Pepper, one of the world's most important spices, comes from the fruit (peppercorns) of a flowering shrub, in the genus Piper, family Piperceaea. The pepper plant originates from India, which is still the world's largest producer of pepper. The plant grows in hot, humid regions such as India, Indonesia, Malaysia, and Brazil. The United States is the world's largest importer of pepper. At the time when Europeans were searching for new sea routes to the East, in search of spices, pepper was worth its weight in gold and was often exchanged instead of money. When a sea route around Africa's Cape of Good Hope was discovered, the price of pepper in Europe dropped dramatically.
Piper nigrum (black pepper) is the best known and most used species of pepper. This plant is a woody vine, mostly cultivated in plantations. Thick, glossy-green, ovate leaves grow alternately on the stem, opposite spikes of delicate flowers that grow in clusters. The berries that follow are the pungent fruit, or peppercorns. Black pepper is a perennial, and yields fruit when about three years old. It reaches full maturity, and produces a full crop, at seven to eight years old, and can continue to bear fruit for 20 years.

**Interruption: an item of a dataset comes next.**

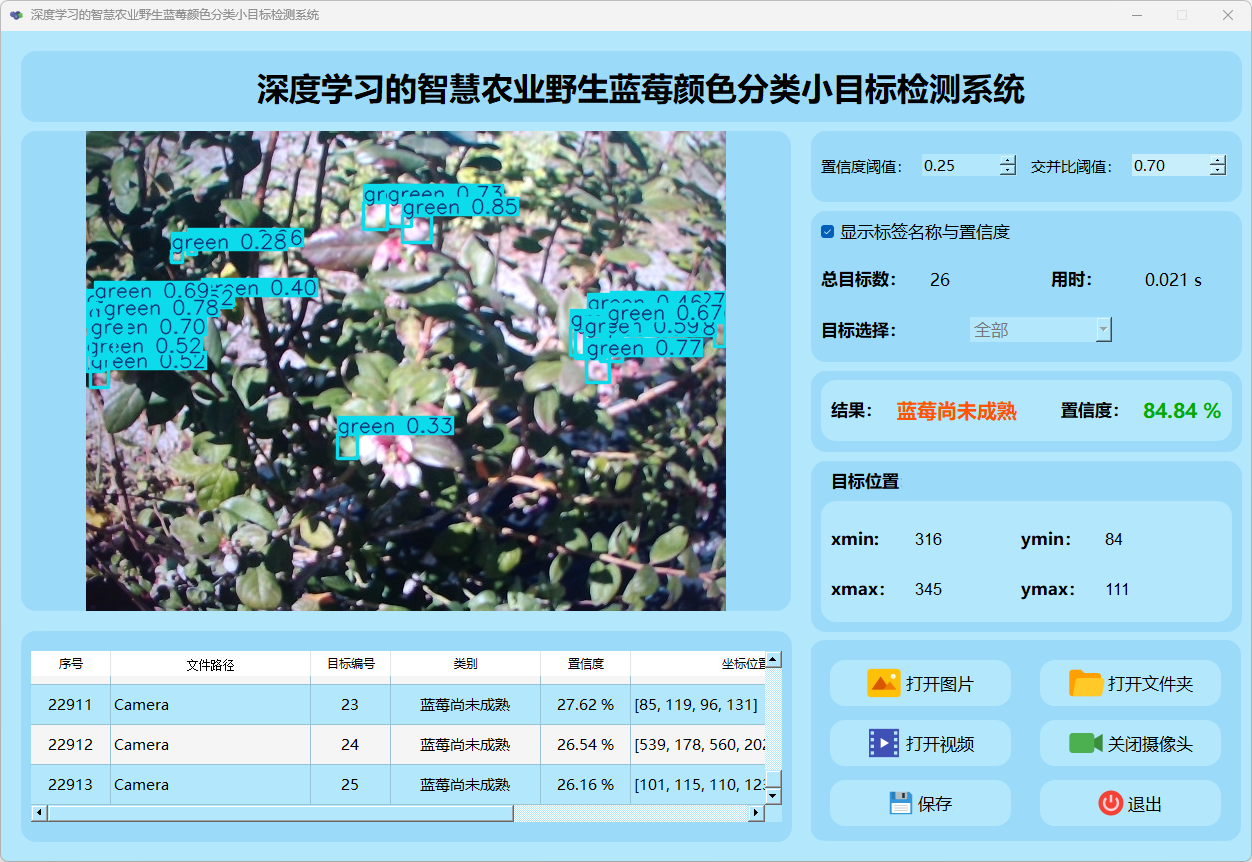Toggle the 显示标签名称与置信度 checkbox
The image size is (1252, 862).
point(828,232)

The peppercorns may be harvested at different stages of ripeness. Green peppercorns are picked before they are fully ripe, and are used fresh, pickled, or carefully dried, to retain their color. Black peppercorns, having the strongest flavor, are obtained by drying the immature, green berries in the sun until they are wrinkled and black. Berries left on the plant to fully ripen are red. The red peppercorns are soaked and peeled, producing white peppercorns. Pepper is used to flavor foods, and is considered to be a digestive stimulant.
Other species of peppers, such as P. longum, P. cubeba, and P. guineense, produce peppercorns that are used locally for medicinal purposes, or are made into oleoresins, essential oils, or used as an adulterant of black pepper. Berries of pepper trees from the genus Schinus, family Euphorbiaceae, are not true peppers, but are often combined with true peppercorns for their color, rather than their flavor. Schinu terebinthifolius is the source of pink peppercorns, but must be used sparingly, because they are toxic if eaten in large quantity.
Betel leaf (P. betel) chewing, practiced by the Malays of Malaysia and Indonesia, is as popular as cigarette smoking in that region. Chewing the leaves aids digestion, decreases perspiration, and increases physical endurance.